Visite des locaux de la police

mardi 3 février 2009, par Le DC

Futur commissariat ou ruine d’un chantier jamais fini reconverti pour l’occasion ? Impossible à déterminer, le mobilier sommaire, disparate et vétuste ne permettait aucune hypothèse, non plus que l’éclairage, à la bougie (au singulier). Les flics étaient bien là cependant, pas seulement dans la pièce où les deux jeunes hommes blancs avaient été accompagnés, mais aussi dans d’autres parties du bâtiment. Pas vraiment un bâtiment, donc ; plutôt un étage abrité par le plancher du suivant jamais terminé, le tout enfonçant ses fondations incertaines dans la boue d’un terrain vague de la commune de Matame, proche banlieue de Kaloum, séparée par un isthme de la presqu’île où se trouvait les centres administratifs et portuaire de Conakry. Le jour ne se lèverait sur cet embryon architectural que dans quatre heures. A présent, l’obscurité recouvrait tout, la rue silencieuse, troublée parfois par le passage d’un taxi, les cabanes des vendeurs de brochettes et le commissariat. Les visages des forces de l’ordre aussi, celui du coupable. Seuls les deux français promenaient leur face rendue livide par le manque de sommeil, la tension et leur origine caucasienne.

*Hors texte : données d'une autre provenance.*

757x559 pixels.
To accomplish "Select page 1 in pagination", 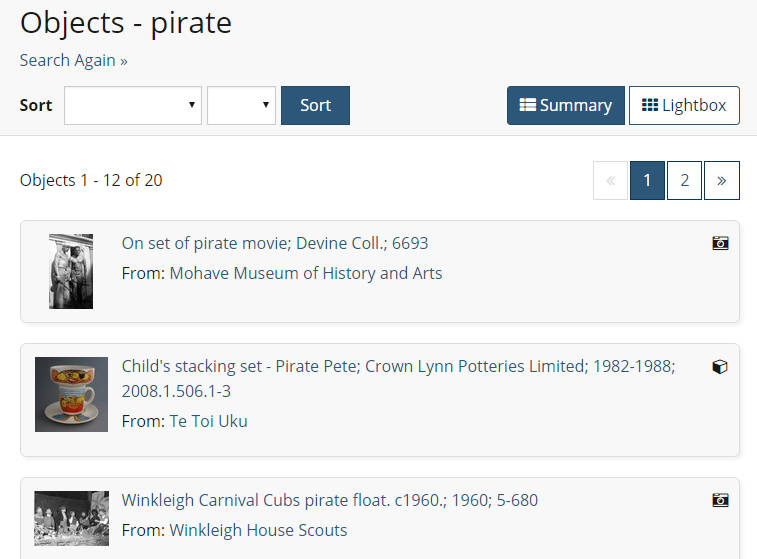I will pos(647,181).
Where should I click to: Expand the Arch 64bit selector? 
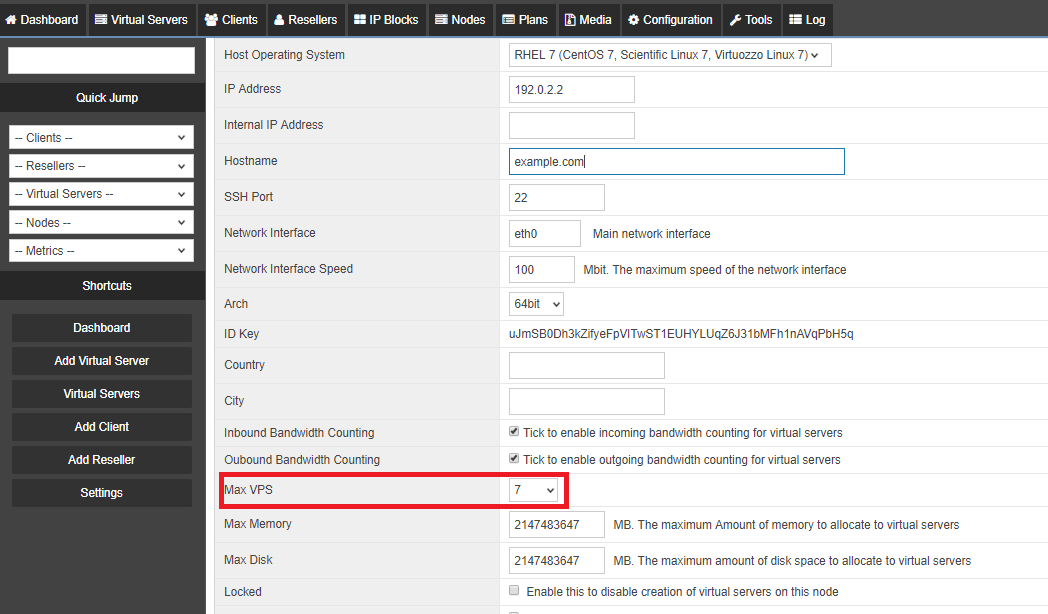(x=535, y=304)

Maneukin et La Frisure n’avaient pas commencé la soirée ensemble, ils savaient cependant qu’ils se retrouveraient tôt ou tard dans la boite de nuit nommée, selon les générations de coopérants et de propriétaires, « Le Golden », « Le Blue Moon » ou « Le 36 15 ». La virée nocturne se terminait traditionnellement à l’aube dans l’établissement de Marie-Ange, la patronne sulfureuse et vieillissante. Folie des nuits africaines atteignant un niveau semi professionnel dans la régularité de l’entraînement et la recherche de la performance. Cette nuit là l’équipe pro s’était séparée en plusieurs groupes, chacun d’entre eux pilotant quelques amateurs en simple visite. Mais le paroxysme des tribulations nocturnes au travers de la ville éclatait ici. Chaleur plombée d’humidité, aucun souffle d’air ne venant de l’océan, obscurité totale d’un ciel couvert. Une ampoule luisait de loin en loin, quelques lampes à huiles, l’enseigne misérable du dancing faisant office de Las Vegas. A deux cent mètre, le commissariat n’était qu’une masse sombre et informe, dont la fonction ne se révélait qu’à ceux qui avaient le désagrément de s’y faire inviter.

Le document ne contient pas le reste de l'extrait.